The State of the American Mind: 16 Leading Critics on the New Anti-Intellectualism
edited by Mark Bauerlein and Adam Bellow
Templeton Press, 280 pages, $27.95
The subtitle of this thought-provoking—and alarming—collection pulls off a clever rhetorical trick. Liberal commentators often express fear of the anti-intellectual wing of the GOP, which (so the story goes) ignores nuance and doubts experts. Conservatives sometimes even stick the anti-intellectual label on their own chests.
But this book’s editors are two well-known conservatives: Bauerlein is a professor at Emory University and a senior editor for this journal, Bellow an executive at Harper-Collins. Some of its contributors are familiar conservative commentators, and many of the essays present distinctively traditional arguments. Subtly, then, the editors at once challenge the assumption that anti-intellectualism is a conservative political habit and encourage other conservatives to recognize it as a serious cultural problem.
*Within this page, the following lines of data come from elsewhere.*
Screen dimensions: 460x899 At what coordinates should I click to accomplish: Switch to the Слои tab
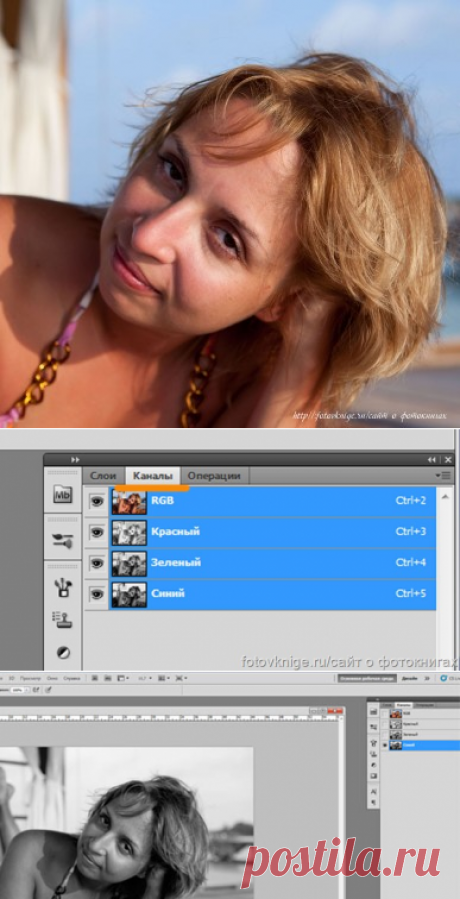103,476
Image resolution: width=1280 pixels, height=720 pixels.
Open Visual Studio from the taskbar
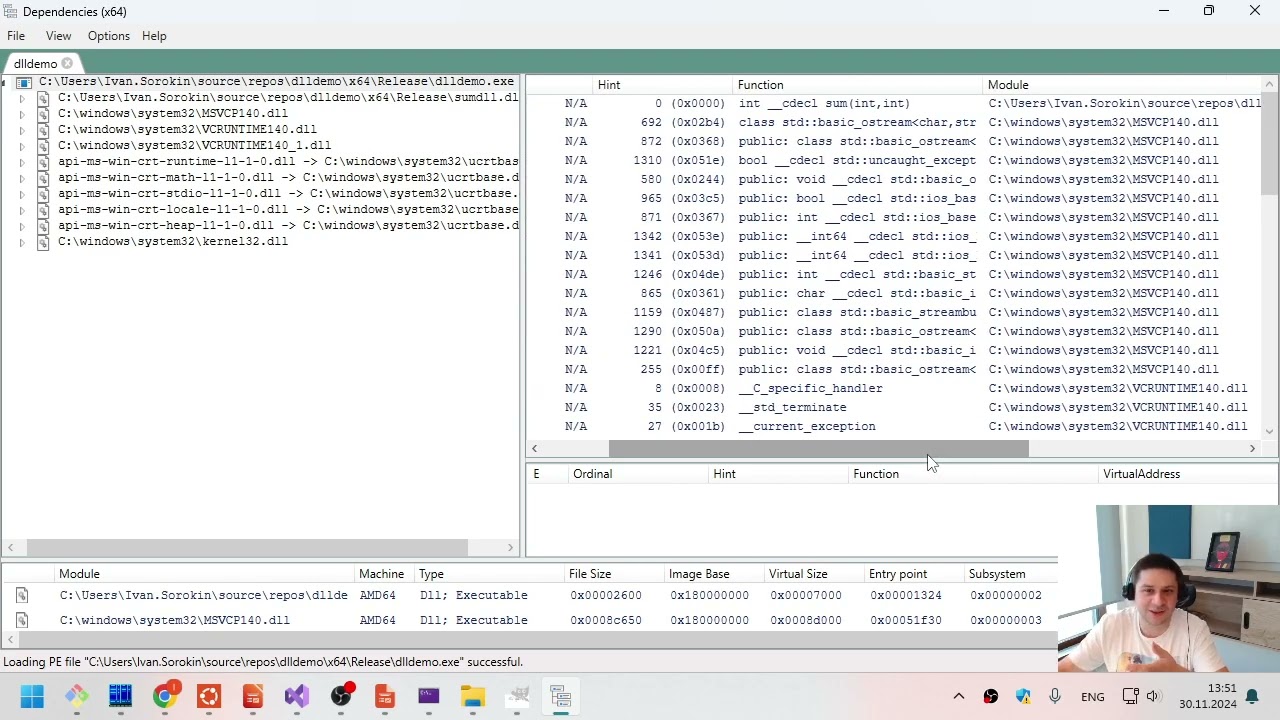[x=297, y=696]
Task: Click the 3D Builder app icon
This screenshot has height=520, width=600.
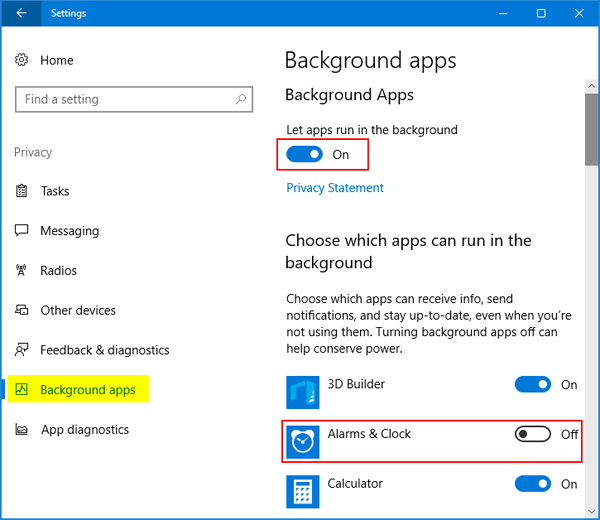Action: click(303, 393)
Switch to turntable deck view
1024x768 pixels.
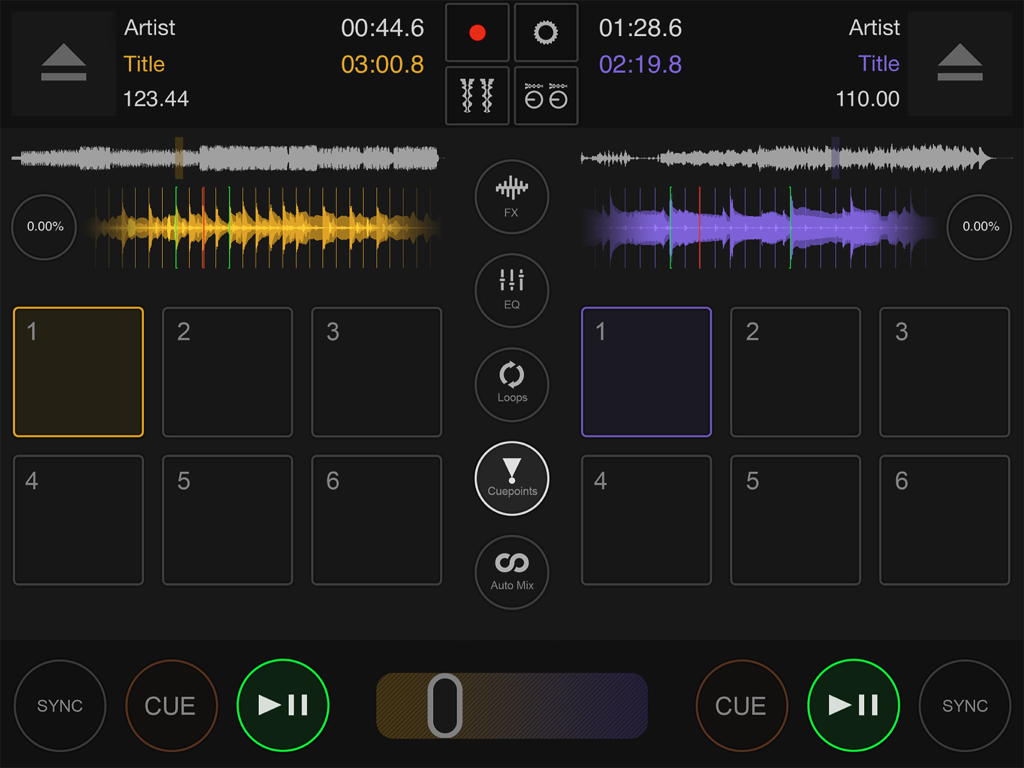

The book is presented as a follow-up to Alan Bloom’s The Closing of the American Mind, published nearly thirty years ago. Even its cover imitates the very ’80s design of Bloom’s, minus the Miami Vice pastels. But the impressive roster of scholars, journalists, and editors takes a broader survey of the landscape than Bloom, who focused on higher education. Only three essays here attend to college concerns: Gerald Graff offers suggestions to improve student writing; Greg Lukianoff documents the lack of intellectual diversity on campuses; and Richard Arum confirms every tuition-paying parent’s worst nightmare—college students don’t learn very much.
The majority of the collection explores American intellectual life outside of higher education, and consequently presents a vision that is perhaps even more troubling than Bloom’s. For example, Jean M. Twenge draws attention to the rise of what she calls “unjustified self-belief”; R.R. Reno explores the prevailing emphasis on the fulfillment of personal desire; Daniel L. Dreisbach discusses the significance of widespread Biblical illiteracy; and Robert Whitaker considers the far-reaching consequences of the over-prescription of psychotropic drugs. A point that creeps up throughout the collection is that, simply put, Americans are not thinking clearly or deeply. Our engagement with art, ideas, politics, work, and most things other than ourselves is superficial.
The contributors are not monolithically conservative, evidence of the editors’ claim that “thinkers from across the ideological spectrum express a conviction that something has gone awry in the intellectual powers of American citizens.” This variety keeps the book from becoming predictable and occasionally leads to some entertaining inconsistencies. David T.Z. Mindich’s recommendation that, to help young people follow the news, the government should find “ways to incentivize greater news and public affairs programming” precedes Nicholas Eberstadt’s case against the expansion of the welfare state and government regulations.
Steven Pinker once quipped that if he were king, all pundits who lamented the modern world’s decline would have to provide measurable evidence to support their claims. The instinct to miss the way we were often trumps any need for actual data. But most of these critics do more than merely offer sweeping claims about the good old days. They quantify decay by citing studies, test scores, and surveys. What keeps the book from being a depressing anthology of doomsayers is that most contributors offer practical solutions for the problems they identify. Arum suggests that rewarding college professors for instruction rather than research would “improve academic rigor and attention to undergraduate learning.” Dennis Prager, who worries that modern judgments are guided by emotion rather than reason, sees hope in Canadian Prime Minister Steven Harper’s leadership (even if, as recent polls indicate, Canadians do not). Ilya Somin diagnoses more “foot voting,” or exercising greater choice in the private sector and state or local governments, as a remedy for political ignorance.
Bauerlein and Bellow are less prescriptive. Arguing that Americans “set social life above civic life, racial and sexual identity over American identity,” they surmise that it will take “another cultural revolution . . . to undo the delinquent habits and attitudes of our citizens and shake the diversity ideology of the elites.” But they optimistically prophesy that “another transformative era like the sixties is bound to spring forth.”
Call that hoped-for era the Age of Aquarius for the American Mind. This bracing collection is not a sufficient cause of such a time, but by identifying the problems we face and presenting practical solutions, it may hasten its dawn.
Christopher J. Scalia, formerly a professor of English, is a PR executive living in Fairfax, VA.